Records provided:
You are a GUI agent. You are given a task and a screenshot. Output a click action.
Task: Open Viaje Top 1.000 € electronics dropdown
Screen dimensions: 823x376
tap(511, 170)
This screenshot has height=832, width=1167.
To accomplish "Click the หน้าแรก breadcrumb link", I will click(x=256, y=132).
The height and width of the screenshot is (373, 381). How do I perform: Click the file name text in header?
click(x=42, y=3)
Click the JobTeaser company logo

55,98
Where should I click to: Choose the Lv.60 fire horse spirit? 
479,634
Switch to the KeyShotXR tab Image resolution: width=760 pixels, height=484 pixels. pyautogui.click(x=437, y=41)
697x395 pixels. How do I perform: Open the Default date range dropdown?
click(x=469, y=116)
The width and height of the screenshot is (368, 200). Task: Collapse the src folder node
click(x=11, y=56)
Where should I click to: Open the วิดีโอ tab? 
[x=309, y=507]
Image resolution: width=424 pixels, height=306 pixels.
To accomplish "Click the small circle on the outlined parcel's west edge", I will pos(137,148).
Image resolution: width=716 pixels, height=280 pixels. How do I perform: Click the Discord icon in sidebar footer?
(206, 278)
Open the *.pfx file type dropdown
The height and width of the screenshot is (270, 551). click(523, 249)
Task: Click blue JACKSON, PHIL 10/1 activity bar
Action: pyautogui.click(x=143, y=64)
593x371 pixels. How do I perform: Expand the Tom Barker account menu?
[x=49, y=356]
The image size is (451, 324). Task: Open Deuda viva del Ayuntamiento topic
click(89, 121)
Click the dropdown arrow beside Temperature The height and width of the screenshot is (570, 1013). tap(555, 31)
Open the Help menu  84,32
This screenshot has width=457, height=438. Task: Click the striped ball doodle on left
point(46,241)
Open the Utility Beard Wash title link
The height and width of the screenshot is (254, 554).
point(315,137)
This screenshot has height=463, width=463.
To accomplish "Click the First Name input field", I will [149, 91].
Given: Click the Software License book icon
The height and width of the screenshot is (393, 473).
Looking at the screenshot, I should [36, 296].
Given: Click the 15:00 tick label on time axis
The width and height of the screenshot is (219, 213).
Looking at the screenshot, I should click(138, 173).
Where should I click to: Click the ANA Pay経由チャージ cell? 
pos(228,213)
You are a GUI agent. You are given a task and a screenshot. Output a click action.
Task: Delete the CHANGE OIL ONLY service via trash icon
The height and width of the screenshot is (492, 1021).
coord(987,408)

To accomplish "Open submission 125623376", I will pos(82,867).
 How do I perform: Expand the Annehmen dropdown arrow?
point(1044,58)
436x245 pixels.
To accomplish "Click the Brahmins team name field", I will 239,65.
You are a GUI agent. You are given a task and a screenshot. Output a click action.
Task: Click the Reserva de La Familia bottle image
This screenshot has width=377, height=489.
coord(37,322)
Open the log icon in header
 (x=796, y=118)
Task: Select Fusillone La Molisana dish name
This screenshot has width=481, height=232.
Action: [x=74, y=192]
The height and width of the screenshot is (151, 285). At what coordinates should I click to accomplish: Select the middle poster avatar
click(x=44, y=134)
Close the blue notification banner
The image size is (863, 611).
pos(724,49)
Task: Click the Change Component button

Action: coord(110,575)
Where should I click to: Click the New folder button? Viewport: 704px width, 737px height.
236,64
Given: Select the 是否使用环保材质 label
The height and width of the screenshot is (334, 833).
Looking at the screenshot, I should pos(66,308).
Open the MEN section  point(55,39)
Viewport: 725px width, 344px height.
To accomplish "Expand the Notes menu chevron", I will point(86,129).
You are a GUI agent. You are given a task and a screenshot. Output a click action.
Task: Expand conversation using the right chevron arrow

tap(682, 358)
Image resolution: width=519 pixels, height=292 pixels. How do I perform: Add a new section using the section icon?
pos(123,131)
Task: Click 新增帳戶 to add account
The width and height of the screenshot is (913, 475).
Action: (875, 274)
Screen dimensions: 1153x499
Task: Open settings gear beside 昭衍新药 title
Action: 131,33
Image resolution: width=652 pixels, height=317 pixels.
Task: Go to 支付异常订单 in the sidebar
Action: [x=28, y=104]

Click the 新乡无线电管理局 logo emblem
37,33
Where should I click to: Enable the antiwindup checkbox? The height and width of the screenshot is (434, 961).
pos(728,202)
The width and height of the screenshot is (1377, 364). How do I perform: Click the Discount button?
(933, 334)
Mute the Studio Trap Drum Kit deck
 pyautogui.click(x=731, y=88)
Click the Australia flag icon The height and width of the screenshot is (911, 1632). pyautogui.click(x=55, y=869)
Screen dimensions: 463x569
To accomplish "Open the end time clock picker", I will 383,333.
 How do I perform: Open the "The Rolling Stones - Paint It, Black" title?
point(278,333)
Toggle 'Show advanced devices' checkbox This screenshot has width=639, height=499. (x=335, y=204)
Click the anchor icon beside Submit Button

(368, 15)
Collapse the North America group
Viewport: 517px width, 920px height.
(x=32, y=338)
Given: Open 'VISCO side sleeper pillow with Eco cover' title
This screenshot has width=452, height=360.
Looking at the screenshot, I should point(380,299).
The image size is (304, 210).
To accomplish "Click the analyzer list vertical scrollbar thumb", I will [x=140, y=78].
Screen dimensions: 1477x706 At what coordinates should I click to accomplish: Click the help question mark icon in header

Task goal: Your answer should be the lines from the one containing "This screenshot has width=452, height=360." to the end of the entries above, restated exactly and alone.

Task solution:
This screenshot has width=452, height=360.
Looking at the screenshot, I should point(380,299).
The image size is (304, 210).
To accomplish "Click the analyzer list vertical scrollbar thumb", I will [x=140, y=78].
Screen dimensions: 1477x706 At what coordinates should I click to accomplish: Click the help question mark icon in header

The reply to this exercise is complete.